■ What is needed:
Substitute "navigation pane" for each occurrence of "sidebar" in the items, covering the stretch from the line containing "This screenshot has height=675, width=931." through the line containing "Open settings gear". Reproduce only those lines, otherwise unchanged.

■ Stored data:
• • • • •

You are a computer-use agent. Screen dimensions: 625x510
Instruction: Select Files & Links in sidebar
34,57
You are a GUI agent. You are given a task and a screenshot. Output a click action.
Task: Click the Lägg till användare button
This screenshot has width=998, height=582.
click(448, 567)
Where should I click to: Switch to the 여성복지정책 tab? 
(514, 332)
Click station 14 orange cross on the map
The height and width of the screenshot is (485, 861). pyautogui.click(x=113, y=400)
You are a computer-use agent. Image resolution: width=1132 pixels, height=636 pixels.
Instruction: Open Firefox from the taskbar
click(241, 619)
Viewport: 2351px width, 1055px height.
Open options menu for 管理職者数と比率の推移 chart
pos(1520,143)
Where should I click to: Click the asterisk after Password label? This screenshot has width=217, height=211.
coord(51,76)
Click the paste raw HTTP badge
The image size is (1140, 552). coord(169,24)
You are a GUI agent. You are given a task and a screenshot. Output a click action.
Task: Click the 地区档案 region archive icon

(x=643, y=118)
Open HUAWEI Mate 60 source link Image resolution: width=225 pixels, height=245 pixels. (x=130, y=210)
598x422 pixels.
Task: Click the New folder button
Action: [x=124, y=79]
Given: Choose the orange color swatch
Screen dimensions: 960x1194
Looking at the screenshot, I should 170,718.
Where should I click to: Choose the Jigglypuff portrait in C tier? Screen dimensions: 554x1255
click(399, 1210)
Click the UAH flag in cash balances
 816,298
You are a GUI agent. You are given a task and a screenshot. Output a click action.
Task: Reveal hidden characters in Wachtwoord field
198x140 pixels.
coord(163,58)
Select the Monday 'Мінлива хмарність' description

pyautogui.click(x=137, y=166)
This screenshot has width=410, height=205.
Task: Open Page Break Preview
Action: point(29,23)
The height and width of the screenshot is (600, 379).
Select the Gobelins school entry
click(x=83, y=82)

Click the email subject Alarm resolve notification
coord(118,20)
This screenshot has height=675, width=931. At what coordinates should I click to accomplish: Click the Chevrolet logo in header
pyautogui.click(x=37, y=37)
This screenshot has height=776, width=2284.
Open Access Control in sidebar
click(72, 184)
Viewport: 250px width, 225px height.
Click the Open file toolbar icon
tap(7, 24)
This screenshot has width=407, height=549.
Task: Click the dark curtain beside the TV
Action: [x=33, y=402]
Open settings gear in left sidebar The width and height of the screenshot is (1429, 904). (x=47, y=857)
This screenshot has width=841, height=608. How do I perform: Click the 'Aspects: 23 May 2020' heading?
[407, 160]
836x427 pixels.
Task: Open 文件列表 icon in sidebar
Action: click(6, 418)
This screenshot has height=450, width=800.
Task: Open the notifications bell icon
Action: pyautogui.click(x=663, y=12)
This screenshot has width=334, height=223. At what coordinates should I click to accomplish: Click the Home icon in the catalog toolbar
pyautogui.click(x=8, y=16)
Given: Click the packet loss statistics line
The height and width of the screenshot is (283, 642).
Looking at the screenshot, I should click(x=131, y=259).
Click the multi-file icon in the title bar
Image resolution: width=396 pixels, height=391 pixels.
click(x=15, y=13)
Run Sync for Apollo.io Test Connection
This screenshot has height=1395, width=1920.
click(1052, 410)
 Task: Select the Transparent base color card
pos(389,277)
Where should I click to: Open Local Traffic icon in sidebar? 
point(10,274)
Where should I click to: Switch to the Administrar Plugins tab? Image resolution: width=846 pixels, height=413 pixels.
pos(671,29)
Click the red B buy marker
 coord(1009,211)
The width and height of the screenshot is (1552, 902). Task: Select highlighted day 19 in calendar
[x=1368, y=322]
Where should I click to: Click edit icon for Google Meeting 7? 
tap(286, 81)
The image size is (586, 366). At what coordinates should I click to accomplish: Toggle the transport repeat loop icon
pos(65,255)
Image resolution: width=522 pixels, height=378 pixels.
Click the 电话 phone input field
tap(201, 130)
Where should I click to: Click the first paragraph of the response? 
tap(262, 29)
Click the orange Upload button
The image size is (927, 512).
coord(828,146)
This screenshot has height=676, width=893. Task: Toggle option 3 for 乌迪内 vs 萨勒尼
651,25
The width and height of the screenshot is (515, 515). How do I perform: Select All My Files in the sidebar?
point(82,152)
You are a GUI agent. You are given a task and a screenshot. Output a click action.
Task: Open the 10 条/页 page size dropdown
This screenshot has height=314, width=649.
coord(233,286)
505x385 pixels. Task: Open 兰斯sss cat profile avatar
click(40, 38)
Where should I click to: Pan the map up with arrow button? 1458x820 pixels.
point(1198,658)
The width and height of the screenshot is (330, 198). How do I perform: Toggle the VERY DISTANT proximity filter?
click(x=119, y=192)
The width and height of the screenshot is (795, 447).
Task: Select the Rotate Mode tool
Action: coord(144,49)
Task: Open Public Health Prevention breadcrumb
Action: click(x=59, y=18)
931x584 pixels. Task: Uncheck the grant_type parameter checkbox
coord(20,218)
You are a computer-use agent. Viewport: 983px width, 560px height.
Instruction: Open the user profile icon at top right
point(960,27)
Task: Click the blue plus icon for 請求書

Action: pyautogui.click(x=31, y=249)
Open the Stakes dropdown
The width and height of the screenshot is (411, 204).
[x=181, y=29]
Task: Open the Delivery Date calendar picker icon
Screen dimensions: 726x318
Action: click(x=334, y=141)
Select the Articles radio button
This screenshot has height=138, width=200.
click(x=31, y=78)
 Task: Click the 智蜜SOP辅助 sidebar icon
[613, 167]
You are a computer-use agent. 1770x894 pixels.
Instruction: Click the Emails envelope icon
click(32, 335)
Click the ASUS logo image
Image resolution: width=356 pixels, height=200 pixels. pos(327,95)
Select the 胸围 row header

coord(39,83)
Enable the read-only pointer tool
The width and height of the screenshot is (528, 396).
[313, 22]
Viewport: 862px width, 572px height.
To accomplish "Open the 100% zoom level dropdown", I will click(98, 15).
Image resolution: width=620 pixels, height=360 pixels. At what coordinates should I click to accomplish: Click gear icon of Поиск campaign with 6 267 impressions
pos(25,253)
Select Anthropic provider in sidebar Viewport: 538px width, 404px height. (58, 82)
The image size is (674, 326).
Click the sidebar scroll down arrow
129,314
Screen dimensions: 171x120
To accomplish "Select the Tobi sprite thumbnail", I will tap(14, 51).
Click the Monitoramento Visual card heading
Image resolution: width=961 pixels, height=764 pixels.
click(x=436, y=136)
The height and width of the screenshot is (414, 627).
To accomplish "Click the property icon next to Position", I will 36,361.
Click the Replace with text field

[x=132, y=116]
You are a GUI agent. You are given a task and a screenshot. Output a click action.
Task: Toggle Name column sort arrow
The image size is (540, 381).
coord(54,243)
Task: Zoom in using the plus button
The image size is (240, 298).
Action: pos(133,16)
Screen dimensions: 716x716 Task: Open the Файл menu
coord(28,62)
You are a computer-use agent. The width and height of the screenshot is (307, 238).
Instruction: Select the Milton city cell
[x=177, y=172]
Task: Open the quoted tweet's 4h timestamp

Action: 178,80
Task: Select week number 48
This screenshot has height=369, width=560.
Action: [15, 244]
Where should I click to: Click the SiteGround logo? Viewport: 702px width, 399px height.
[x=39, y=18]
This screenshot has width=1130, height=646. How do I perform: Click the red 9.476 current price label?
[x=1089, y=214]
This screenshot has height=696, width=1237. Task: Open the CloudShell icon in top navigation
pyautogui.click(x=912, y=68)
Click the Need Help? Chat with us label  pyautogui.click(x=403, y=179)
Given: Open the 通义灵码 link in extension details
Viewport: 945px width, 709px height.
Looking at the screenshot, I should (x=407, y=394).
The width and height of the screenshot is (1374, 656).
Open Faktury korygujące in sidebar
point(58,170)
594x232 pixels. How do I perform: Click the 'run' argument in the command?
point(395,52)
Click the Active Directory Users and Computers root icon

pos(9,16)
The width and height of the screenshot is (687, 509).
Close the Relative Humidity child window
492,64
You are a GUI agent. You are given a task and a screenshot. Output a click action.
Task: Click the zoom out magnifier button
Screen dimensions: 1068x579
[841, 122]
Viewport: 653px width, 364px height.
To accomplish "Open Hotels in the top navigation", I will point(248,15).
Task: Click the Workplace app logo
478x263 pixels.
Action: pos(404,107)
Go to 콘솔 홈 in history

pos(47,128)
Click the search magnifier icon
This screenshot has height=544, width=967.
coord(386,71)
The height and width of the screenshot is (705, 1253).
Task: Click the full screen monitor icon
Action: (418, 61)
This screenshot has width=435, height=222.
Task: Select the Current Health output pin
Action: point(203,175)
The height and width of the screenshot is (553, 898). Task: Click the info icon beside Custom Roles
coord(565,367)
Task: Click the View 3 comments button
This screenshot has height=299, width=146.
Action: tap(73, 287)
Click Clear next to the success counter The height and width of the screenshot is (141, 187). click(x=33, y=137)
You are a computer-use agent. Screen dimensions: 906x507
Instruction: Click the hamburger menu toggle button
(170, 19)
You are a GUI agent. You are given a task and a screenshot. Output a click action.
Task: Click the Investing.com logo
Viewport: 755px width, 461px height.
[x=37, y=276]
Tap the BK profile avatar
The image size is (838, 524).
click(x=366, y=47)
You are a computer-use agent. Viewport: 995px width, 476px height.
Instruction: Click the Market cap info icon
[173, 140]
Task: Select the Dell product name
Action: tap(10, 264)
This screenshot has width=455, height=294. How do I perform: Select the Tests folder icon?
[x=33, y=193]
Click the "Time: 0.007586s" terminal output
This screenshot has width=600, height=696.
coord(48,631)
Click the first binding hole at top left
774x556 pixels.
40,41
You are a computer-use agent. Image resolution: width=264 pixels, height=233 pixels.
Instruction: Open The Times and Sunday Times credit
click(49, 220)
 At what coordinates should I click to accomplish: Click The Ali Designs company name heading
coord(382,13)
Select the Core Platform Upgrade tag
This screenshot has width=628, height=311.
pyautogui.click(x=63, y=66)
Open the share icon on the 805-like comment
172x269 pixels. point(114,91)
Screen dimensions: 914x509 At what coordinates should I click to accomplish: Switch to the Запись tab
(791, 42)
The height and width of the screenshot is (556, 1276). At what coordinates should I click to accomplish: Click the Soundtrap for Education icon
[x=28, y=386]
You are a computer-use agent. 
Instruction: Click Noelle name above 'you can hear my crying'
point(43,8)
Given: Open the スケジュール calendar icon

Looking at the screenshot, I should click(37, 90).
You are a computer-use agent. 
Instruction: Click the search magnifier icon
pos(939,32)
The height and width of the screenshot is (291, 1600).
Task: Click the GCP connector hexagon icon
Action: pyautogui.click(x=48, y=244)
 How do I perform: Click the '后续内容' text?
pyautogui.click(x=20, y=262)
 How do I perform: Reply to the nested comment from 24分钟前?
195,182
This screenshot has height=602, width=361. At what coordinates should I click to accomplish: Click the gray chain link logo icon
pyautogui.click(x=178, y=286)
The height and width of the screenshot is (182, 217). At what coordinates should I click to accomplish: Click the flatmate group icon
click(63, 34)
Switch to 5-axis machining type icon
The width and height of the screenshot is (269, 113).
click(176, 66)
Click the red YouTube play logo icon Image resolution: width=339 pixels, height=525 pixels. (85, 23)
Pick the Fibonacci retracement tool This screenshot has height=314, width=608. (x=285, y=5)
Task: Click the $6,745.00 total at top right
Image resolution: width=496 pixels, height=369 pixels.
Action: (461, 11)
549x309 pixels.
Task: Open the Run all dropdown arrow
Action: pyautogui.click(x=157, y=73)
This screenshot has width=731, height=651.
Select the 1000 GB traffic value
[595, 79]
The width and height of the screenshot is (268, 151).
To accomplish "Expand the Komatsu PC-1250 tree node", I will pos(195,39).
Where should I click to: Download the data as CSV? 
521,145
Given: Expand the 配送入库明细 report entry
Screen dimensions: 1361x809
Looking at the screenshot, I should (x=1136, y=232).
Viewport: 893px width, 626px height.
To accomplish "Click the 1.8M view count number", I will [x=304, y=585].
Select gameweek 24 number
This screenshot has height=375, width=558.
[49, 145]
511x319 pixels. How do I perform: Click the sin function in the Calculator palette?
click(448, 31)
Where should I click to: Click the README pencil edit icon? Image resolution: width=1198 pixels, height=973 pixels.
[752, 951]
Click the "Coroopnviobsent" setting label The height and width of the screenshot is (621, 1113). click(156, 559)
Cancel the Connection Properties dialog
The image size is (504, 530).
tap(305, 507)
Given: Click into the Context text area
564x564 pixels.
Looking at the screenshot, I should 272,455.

• • • • •

■ Response to this exercise:
This screenshot has height=675, width=931. At what coordinates should I click to accomplish: Click the Chevrolet logo in header
pyautogui.click(x=37, y=37)
This screenshot has height=776, width=2284.
Open Access Control in navigation pane
click(72, 184)
Viewport: 250px width, 225px height.
Click the Open file toolbar icon
tap(7, 24)
This screenshot has width=407, height=549.
Task: Click the dark curtain beside the TV
Action: [x=33, y=402]
Open settings gear in left navigation pane The width and height of the screenshot is (1429, 904). (x=47, y=857)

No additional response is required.